Teks
Bangunan Ekonomi Islam



Karim (2003) dalam bukunya yang berjudul Bank Islam, Analisi Fiqh dan Keuangan, menjelaskan bahwa bangunan ekonomi Islam didasarkan atas lima nilai universal, yaitu:
1.  Tauhid (Keimanan).
Tauhid merupakan fondasi ajaran Islam. Dengan tauhid, manusia secara menyeluruh akan menyerahkan segala aktifitasnya kepada Allah. Oleh karena itu, segala aktifitas akan selalu dibingkai dalam kerangka hubungan kepada Allah.
2.             ‘Adl (Keadilan). 
         Dalam Islam, adil didefinisikan sebagai tindakan tidak menzhalimi dan dizhalimi. Implikasi ekonomi dari nilai ini adalah bahwa pelaku ekonomi tidak dibolehkan untuk mengejarkan keuntungan pribadi, namun merugikan orang lain atau merusak alam.
3.             Nubuwwah (Kenabian).
Salah satu fungsi dari Rasul adalah untuk menjadi model terbaik bagi manusia yang harus diteladani untuk mendapatkan keselamatan dunia dan akhirat. Nabi Muhammad adalah model terbaik yang utus Allah untuk dijadikan tauladan oleh seluruh manusia. Keteladanan Nabi Muhammad mencakup seluruh aspek kehidupan, termasuk teladan dalam bertransaksi ekonomi dan bisnis. Empat sifat utama Nabi yang dapat dijadikan teladan adalah siddiq, amanah, fathanah, dan tabligh. 
4.             Khalifah (Pemerintahan).
Dalam Al Quran, Allah menyebutkan bahwa manusia diciptakan adalah untuk menjadi khalifah dibumi[1]. Peran khalifah adalah untuk menjadi pemimpin dan pemakmur bumi.
5.             Ma’ad (Hasil).
Implikasi nilai ini adalah dalam perekonomian dan bisnis bahwa motivasi para pelaku bisnis adalh untuk mendapatkan hasil di dunia (laba/profit) dan hasil di akhirat (pahala).
Kelima nilai dasar ini menjadi dasar inspirasi untuk untuk menyusun proposisi-proposisi dan teori-teori ekonomi Islam. Dari kelima nilai-nilai universal tersebut, dibangunlah tiga prinsip derivatif yang menjadi ciri-ciri dan cikal bakal sistem ekonomi Islam. Ketiga prinsip derivatif itu adalah:
1.             Multitype ownership (Kepemilikan Multijenis)

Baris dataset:
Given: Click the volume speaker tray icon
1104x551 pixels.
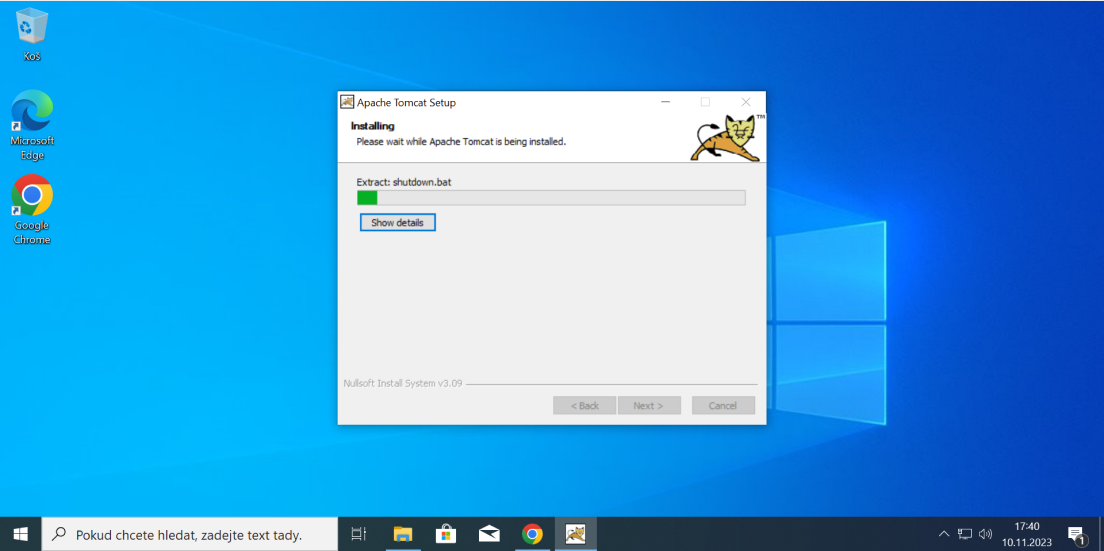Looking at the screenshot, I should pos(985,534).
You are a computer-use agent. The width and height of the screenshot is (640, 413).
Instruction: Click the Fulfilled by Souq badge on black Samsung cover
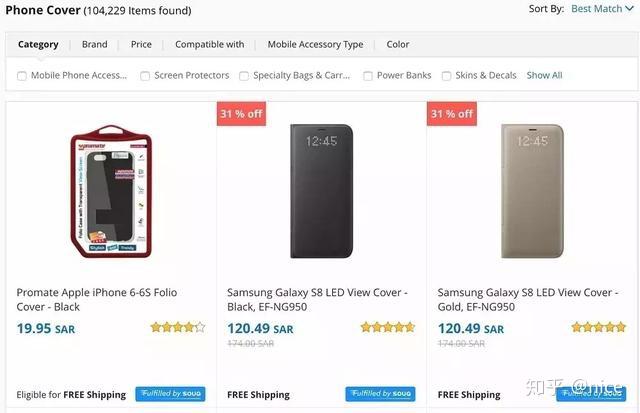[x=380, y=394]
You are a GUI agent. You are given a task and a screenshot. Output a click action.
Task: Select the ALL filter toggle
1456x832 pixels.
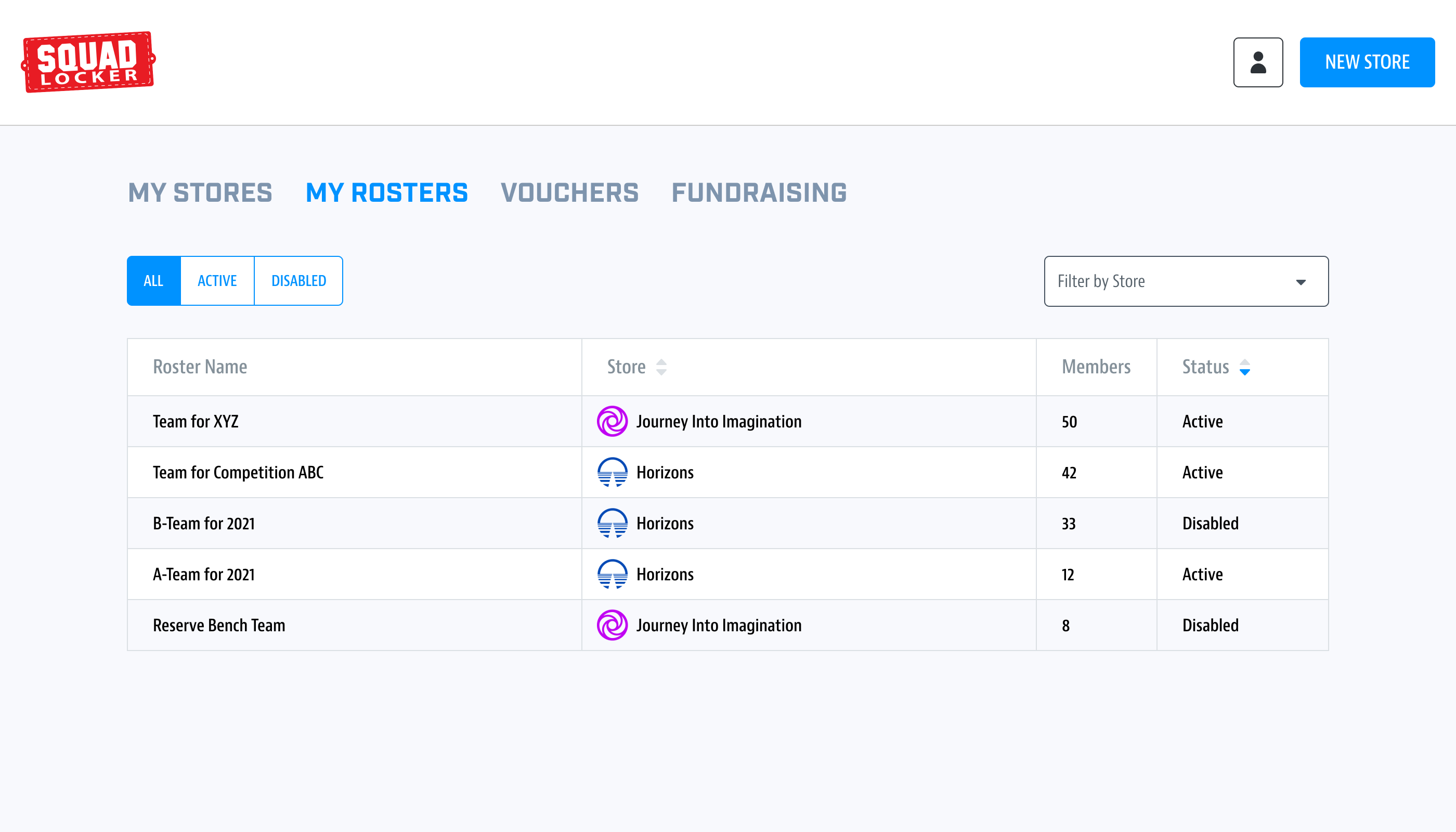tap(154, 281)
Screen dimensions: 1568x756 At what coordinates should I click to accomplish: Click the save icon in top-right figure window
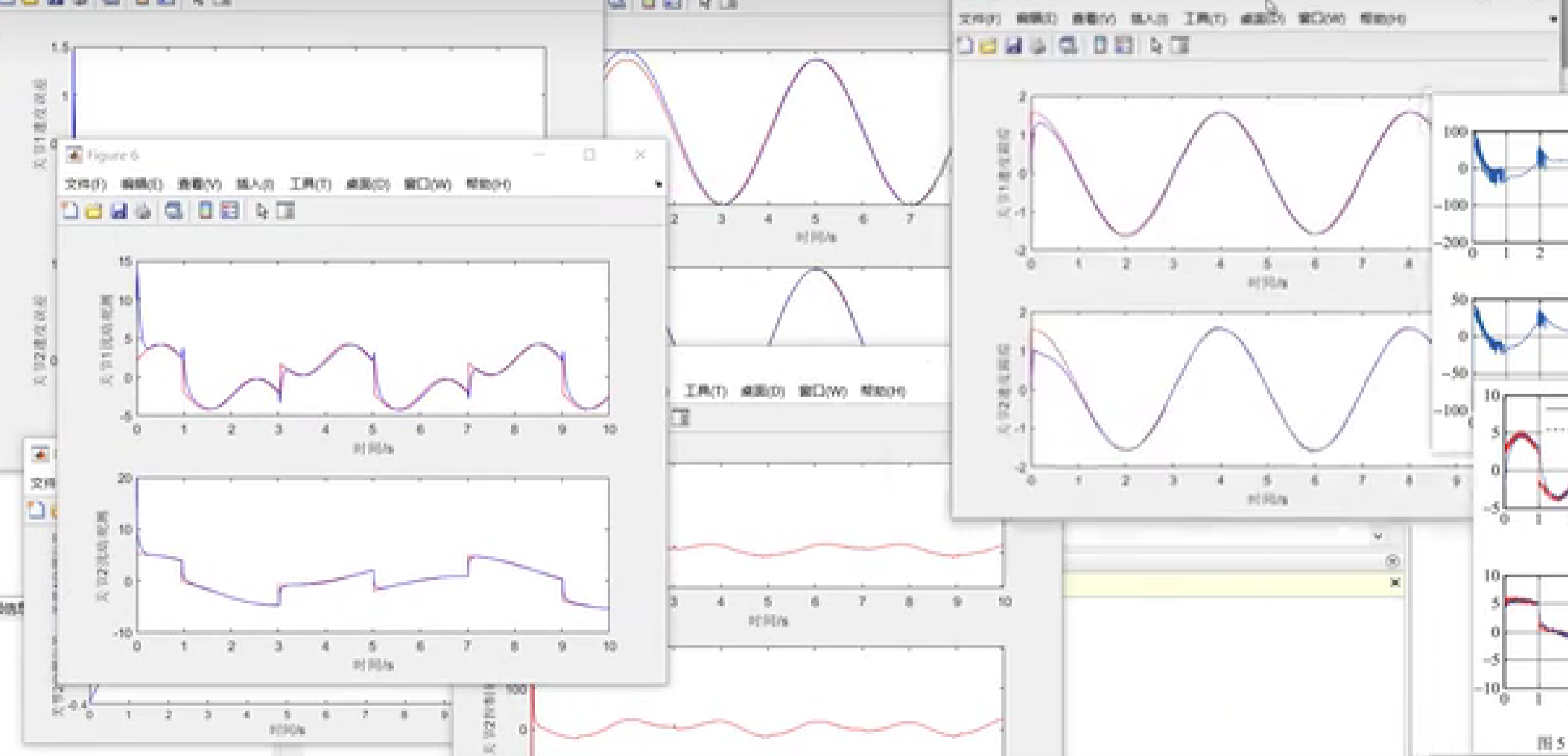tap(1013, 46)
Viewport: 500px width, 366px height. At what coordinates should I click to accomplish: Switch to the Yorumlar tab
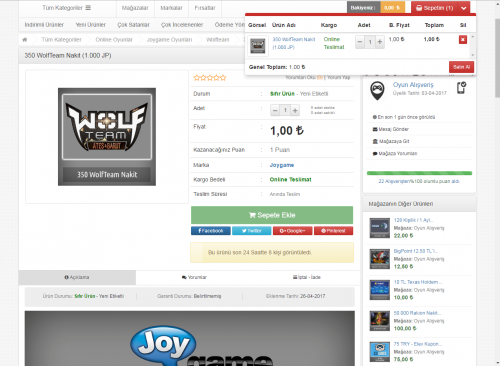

Petunjuk Pengerjaan
**A.** Rangkumlah teks tentang bangunan ekonomi Islam dalam dua kalimat.
**B.** Lanjutkan teks tentang bangunan ekonomi Islam, dimulai setelah baris terakhir yang ditampilkan.

Jawaban Tiap Tugas
**A.** Menurut Karim (2003), bangunan ekonomi Islam didasarkan atas lima nilai universal: tauhid (keimanan), 'adl (keadilan), nubuwwah (kenabian), khalifah (pemerintahan), dan ma'ad (hasil). Kelima nilai dasar ini menjadi inspirasi untuk menyusun proposisi dan teori ekonomi Islam, dan darinya dibangun tiga prinsip derivatif yang menjadi ciri serta cikal bakal sistem ekonomi Islam.

**B.**
Nilai tauhid dan keadilan melahirkan konsep Multitype ownership atau kepemilikan multijenis. Dalam sistem ekonomi kapitalis, prinsip umum kepemilikan yang berlaku adalah kepemilikan swasta atau pemodal, sedang dalam sistem ekonomi sosialis yang berlaku adalah kepemilikan negara. Dalam sistem ekonomi Islam, mengakui bermacam bentuk kepemilikan, baik oleh swasta, negara, atau campuran.
2.             Freedom to act (Kebebasan bertindak dan berusaha)
Keempat sifat utama Nabi jika digabungkan dengan nilai keadilan dan nilai khalifah akan melahirkan prinsip freedom to act atau kebebasan bertindak dan berusaha bagi setiap muslim. Islam memberikan kebebasan kepada setiap muslim dalam hal Muamalah, namun kebebasan tersebut memiliki batasan-batasan yang tidak boleh dilanggar.
3.             Social justice (Keadilan Sosial)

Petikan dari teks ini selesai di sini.